Electricity prices in Hungary 2022
In 2022, the average wholesale day-ahead electricity price in Hungary was 98.9 Ft /kWh. Below is the month-by-month breakdown plus a chart of how prices moved through the year.
Monthly breakdown — 2022
| Month | HUF/MWh | HUF/kWh | MW |
|---|---|---|---|
| January 2022 | 74,839 Ft | 74.8 Ft | 5,552 |
| February 2022 | 71,002 Ft | 71.0 Ft | 5,409 |
| March 2022 | 104,062 Ft | 104.1 Ft | 5,152 |
| April 2022 | 69,026 Ft | 69.0 Ft | 4,741 |
| May 2022 | 74,721 Ft | 74.7 Ft | 4,422 |
| June 2022 | 86,477 Ft | 86.5 Ft | 4,515 |
| July 2022 | 135,418 Ft | 135.4 Ft | 4,665 |
| August 2022 | 180,766 Ft | 180.8 Ft | 4,362 |
| September 2022 | 142,508 Ft | 142.5 Ft | 4,392 |
| October 2022 | 70,886 Ft | 70.9 Ft | 4,381 |
| November 2022 | 81,387 Ft | 81.4 Ft | 4,792 |
| December 2022 | 95,292 Ft | 95.3 Ft | 4,969 |
Hungary's electricity sector leans heavily on the four-reactor Paks nuclear plant, which delivers around 47% of generation — among the highest nuclear shares in the EU. The Paks-2 expansion with two new VVER-1200 reactors, contracted with Rosatom in 2014, has been repeatedly delayed by sanctions and financing obstacles; first concrete is now targeted for 2025. MAVIR, the national TSO, operates the HU bidding zone and runs the HUPX day-ahead market.

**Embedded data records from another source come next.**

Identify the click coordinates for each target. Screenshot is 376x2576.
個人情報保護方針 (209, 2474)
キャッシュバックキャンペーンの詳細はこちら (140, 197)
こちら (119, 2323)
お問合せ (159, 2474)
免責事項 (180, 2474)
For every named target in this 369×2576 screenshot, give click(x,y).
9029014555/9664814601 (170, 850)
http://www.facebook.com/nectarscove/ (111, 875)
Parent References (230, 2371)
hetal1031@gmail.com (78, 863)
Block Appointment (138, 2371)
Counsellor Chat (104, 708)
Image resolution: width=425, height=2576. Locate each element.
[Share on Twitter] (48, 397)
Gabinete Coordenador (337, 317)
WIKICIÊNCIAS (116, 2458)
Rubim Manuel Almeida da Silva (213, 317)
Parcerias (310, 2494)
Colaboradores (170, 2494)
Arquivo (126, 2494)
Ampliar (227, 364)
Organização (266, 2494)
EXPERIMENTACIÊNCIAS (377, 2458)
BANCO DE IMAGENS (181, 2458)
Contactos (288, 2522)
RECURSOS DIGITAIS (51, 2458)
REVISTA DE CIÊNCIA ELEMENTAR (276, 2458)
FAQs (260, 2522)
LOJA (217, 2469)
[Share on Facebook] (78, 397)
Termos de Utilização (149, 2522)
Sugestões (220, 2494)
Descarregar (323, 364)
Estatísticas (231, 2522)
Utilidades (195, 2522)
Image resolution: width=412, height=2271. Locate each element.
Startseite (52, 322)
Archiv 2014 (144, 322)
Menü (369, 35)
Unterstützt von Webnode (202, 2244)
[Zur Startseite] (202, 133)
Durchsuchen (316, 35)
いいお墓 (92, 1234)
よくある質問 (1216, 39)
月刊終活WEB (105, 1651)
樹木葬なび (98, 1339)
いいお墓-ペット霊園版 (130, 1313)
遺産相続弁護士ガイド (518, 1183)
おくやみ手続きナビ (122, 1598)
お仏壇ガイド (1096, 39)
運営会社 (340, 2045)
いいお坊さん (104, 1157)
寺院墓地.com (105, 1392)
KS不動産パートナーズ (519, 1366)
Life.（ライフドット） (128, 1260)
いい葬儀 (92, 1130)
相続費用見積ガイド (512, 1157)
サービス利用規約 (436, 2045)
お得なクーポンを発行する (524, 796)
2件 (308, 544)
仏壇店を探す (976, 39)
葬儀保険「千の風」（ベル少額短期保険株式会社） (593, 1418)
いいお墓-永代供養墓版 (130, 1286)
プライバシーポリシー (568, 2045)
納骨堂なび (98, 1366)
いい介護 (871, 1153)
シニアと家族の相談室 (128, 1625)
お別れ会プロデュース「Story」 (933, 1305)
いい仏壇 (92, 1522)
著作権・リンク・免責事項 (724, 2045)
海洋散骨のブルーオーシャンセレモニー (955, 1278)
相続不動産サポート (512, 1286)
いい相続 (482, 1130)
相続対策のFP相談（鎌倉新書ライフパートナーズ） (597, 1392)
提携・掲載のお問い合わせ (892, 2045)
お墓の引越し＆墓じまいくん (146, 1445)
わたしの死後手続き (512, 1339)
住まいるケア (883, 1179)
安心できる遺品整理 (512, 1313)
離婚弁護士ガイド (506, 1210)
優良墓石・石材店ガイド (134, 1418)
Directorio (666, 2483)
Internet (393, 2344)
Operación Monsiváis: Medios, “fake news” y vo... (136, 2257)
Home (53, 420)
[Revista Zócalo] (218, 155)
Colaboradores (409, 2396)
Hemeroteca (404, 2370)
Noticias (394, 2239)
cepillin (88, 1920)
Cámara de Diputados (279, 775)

Solar capacity exploded from under 1 GW in 2020 to over 6 GW by 2025, accounting for ~25% of summer midday generation; the country's flat plains and cheap rural land made deployment exceptionally fast. Wind has been administratively frozen since 2016.
Hungary remains a large net importer, especially in winter, drawing on Slovak nuclear and Austrian hydro via the Continental European synchronous grid.